──────── Extracted data
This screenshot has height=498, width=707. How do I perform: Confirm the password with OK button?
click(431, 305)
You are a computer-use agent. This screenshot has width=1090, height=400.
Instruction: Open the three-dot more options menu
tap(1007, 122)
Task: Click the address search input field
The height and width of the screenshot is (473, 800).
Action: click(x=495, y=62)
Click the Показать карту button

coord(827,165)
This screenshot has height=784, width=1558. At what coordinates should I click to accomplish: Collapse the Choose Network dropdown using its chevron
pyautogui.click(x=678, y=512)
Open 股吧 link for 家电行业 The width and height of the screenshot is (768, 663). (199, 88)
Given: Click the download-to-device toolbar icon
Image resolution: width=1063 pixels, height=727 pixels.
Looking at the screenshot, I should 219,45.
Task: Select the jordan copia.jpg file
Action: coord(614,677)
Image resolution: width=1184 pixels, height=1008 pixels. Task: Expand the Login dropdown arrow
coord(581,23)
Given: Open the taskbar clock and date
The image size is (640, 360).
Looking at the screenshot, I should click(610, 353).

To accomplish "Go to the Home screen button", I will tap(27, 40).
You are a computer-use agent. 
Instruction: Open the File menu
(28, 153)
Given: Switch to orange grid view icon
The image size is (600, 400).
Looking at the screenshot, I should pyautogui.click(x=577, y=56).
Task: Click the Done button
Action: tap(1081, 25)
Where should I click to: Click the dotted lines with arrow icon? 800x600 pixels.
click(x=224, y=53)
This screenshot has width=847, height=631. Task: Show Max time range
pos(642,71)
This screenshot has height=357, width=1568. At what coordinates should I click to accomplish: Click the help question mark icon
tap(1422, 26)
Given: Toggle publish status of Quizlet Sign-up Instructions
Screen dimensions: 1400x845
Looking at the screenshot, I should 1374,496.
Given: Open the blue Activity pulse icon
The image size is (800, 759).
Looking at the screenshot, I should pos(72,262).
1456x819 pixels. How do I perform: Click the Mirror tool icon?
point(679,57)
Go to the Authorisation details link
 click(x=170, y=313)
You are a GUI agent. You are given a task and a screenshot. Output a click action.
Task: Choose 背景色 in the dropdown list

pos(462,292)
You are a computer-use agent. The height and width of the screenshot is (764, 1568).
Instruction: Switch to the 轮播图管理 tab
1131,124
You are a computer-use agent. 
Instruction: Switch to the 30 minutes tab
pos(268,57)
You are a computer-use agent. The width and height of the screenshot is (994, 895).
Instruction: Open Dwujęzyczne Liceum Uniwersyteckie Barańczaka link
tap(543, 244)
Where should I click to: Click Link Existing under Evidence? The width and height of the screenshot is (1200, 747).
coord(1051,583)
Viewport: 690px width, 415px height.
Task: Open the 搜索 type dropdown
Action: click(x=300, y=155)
────────────────
◆ Problem
Write out each record again, keeping every word as it is.

◆ Your solution
This screenshot has height=498, width=707. How do I perform: Confirm the password with OK button?
click(431, 305)
You are a computer-use agent. This screenshot has width=1090, height=400.
Instruction: Open the three-dot more options menu
tap(1007, 122)
Task: Click the address search input field
The height and width of the screenshot is (473, 800).
Action: click(x=495, y=62)
Click the Показать карту button

coord(827,165)
This screenshot has height=784, width=1558. At what coordinates should I click to accomplish: Collapse the Choose Network dropdown using its chevron
pyautogui.click(x=678, y=512)
Open 股吧 link for 家电行业 The width and height of the screenshot is (768, 663). (199, 88)
Given: Click the download-to-device toolbar icon
Image resolution: width=1063 pixels, height=727 pixels.
Looking at the screenshot, I should 219,45.
Task: Select the jordan copia.jpg file
Action: coord(614,677)
Image resolution: width=1184 pixels, height=1008 pixels. Task: Expand the Login dropdown arrow
coord(581,23)
Given: Open the taskbar clock and date
The image size is (640, 360).
Looking at the screenshot, I should click(610, 353).

To accomplish "Go to the Home screen button", I will tap(27, 40).
You are a computer-use agent. 
Instruction: Open the File menu
(28, 153)
Given: Switch to orange grid view icon
The image size is (600, 400).
Looking at the screenshot, I should pyautogui.click(x=577, y=56).
Task: Click the Done button
Action: tap(1081, 25)
Where should I click to: Click the dotted lines with arrow icon? 800x600 pixels.
click(x=224, y=53)
This screenshot has width=847, height=631. Task: Show Max time range
pos(642,71)
This screenshot has height=357, width=1568. At what coordinates should I click to accomplish: Click the help question mark icon
tap(1422, 26)
Given: Toggle publish status of Quizlet Sign-up Instructions
Screen dimensions: 1400x845
Looking at the screenshot, I should 1374,496.
Given: Open the blue Activity pulse icon
The image size is (800, 759).
Looking at the screenshot, I should pos(72,262).
1456x819 pixels. How do I perform: Click the Mirror tool icon?
point(679,57)
Go to the Authorisation details link
 click(x=170, y=313)
You are a GUI agent. You are given a task and a screenshot. Output a click action.
Task: Choose 背景色 in the dropdown list

pos(462,292)
You are a computer-use agent. The height and width of the screenshot is (764, 1568).
Instruction: Switch to the 轮播图管理 tab
1131,124
You are a computer-use agent. 
Instruction: Switch to the 30 minutes tab
pos(268,57)
You are a computer-use agent. The width and height of the screenshot is (994, 895).
Instruction: Open Dwujęzyczne Liceum Uniwersyteckie Barańczaka link
tap(543, 244)
Where should I click to: Click Link Existing under Evidence? The width and height of the screenshot is (1200, 747).
coord(1051,583)
Viewport: 690px width, 415px height.
Task: Open the 搜索 type dropdown
Action: click(x=300, y=155)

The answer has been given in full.